Prioritario per il nuovo premier occuparsi di chi sta soffrendo in questo momento, “di chi oggi – sono state ancora le sue parole - perde il lavoro o è costretto a chiudere la propria attività”. Dovere del nuovo governo, ha continuato Draghi parlando ai senatori, sarà “combattere con ogni mezzo la pandemia e salvaguardare le vite dei cittadini: una trincea dove combattiamo tutti insieme, il virus è nemico di tutti”.
Un altro pensiero del nuovo premier è andato a tutti coloro che soffrono per la crisi economica che la pandemia ha scatenato, a quanti lavorano nelle attività più colpite o fermate per motivi sanitari. “Ci impegniamo a fare di tutto − è stato il suo impegno − perché possano tornare, nel più breve tempo possibile, nel riconoscimento dei loro diritti, alla normalità delle loro occupazioni”. Prima di passare in rassegna i punti del suo programma, Draghi ha anche ricordato l’impegno del suo predecessore Giuseppe Conte. Nuova ricostruzione, politica estera, scuola, vaccini, ambiente, lavoro, riduzione del gap salariale tra donne e uomini, turismo, infrastrutture, recovery fund, fisco, giustizia, riforma della pubblica amministrazione e politiche europee per la gestione delle migrazioni. Su questi e altri temi il nuovo premier ha trovato la grande convergenza, con i 262 voti a favore, delle forze politiche siedono in parlamento.
Sul cammino del governo impegnato con un programma tutt’altro che semplice e chiamato a operare sul doppio fronte della gestione della crisi causata dalla pandemia e del rilancio del Paese, un ruolo importante è affidato alla credibilità e all’ autorevolezza dello stesso Draghi.
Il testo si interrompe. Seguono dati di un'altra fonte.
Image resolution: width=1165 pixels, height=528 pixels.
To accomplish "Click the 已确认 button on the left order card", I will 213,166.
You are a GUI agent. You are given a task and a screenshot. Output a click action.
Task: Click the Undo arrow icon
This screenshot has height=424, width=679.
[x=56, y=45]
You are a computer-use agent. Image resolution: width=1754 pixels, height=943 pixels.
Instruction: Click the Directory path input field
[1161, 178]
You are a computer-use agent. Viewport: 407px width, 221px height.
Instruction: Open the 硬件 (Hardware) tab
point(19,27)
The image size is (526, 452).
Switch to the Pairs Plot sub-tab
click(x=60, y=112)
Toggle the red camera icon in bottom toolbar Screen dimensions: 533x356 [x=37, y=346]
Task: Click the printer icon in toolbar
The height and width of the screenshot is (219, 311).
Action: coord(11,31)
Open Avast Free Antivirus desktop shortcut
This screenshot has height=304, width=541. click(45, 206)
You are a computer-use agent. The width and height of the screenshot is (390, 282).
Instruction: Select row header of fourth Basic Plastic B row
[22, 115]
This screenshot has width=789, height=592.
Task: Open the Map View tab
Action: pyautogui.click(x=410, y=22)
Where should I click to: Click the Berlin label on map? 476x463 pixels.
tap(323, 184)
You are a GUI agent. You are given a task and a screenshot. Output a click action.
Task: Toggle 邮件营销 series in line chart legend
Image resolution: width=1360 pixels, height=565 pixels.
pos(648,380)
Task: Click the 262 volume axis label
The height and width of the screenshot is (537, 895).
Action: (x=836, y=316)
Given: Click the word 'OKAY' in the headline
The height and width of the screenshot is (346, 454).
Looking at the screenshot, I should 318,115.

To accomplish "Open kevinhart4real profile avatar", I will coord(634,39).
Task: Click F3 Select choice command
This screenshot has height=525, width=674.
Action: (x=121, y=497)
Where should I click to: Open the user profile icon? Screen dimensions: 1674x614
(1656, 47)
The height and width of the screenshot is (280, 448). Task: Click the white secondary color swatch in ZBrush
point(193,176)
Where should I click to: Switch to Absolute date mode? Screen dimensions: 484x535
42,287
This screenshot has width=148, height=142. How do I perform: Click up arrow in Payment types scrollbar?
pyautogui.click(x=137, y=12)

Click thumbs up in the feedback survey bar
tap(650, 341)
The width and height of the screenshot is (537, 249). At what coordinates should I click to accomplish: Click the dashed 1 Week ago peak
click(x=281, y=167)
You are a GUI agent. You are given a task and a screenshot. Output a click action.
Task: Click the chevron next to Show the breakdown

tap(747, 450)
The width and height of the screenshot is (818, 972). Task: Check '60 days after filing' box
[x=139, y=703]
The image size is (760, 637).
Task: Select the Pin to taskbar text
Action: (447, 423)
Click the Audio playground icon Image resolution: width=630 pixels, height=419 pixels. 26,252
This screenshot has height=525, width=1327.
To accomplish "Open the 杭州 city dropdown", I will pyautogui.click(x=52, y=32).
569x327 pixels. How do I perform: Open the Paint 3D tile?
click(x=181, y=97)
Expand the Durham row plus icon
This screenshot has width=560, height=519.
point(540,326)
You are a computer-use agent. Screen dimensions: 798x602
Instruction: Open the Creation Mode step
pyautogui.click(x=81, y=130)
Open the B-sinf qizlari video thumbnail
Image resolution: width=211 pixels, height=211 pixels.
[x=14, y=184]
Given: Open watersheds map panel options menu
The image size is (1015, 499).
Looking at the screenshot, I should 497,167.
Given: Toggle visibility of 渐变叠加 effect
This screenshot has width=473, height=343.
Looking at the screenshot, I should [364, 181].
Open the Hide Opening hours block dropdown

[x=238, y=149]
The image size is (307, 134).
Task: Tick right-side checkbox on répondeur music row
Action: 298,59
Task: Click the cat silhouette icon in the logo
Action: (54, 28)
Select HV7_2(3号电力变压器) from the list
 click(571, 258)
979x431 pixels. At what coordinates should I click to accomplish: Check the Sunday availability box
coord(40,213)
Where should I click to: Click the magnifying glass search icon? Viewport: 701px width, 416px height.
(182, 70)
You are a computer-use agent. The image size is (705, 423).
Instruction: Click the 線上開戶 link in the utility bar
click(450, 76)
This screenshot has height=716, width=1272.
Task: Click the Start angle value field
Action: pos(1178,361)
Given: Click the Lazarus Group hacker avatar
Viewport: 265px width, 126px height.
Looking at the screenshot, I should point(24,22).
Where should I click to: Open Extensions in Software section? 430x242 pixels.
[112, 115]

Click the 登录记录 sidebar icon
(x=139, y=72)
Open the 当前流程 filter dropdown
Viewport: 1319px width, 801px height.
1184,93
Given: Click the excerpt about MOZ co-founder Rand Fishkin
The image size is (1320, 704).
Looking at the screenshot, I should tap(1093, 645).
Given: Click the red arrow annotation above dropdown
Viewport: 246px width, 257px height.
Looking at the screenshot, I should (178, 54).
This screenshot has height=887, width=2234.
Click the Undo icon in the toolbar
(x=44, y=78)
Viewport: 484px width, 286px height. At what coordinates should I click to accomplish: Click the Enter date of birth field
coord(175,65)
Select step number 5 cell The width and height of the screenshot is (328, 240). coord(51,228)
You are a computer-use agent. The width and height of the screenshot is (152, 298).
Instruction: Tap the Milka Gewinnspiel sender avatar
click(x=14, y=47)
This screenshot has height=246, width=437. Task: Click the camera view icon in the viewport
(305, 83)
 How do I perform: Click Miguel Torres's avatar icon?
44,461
Non meno importante, però, sarà la capacità delle forze politiche che gli hanno dato la fiducia di continuare a guardare all’interesse del Paese senza essere distratte da tornaconto di parte. Una sfida nella sfida che il premier intende giocare forte anche di un esecutivo che, se da una parte schiera tecnici autorevoli in alcuni dei ministeri chiave, dall’altra garantisce ampi spazi alla politica, costringendola così a una chiara assunzione di responsabilità. E’ stato lo stesso Draghi a ribadirlo nel suo intervento: “Questo esecutivo non è del premier, non è tecnico, non è politico: è del Paese”.
Tra qualche orala replica alla Camera, per il voto che dovrebbe consentire all’esecutivo di iniziare a mettere mano al programma messo a punto da Draghi.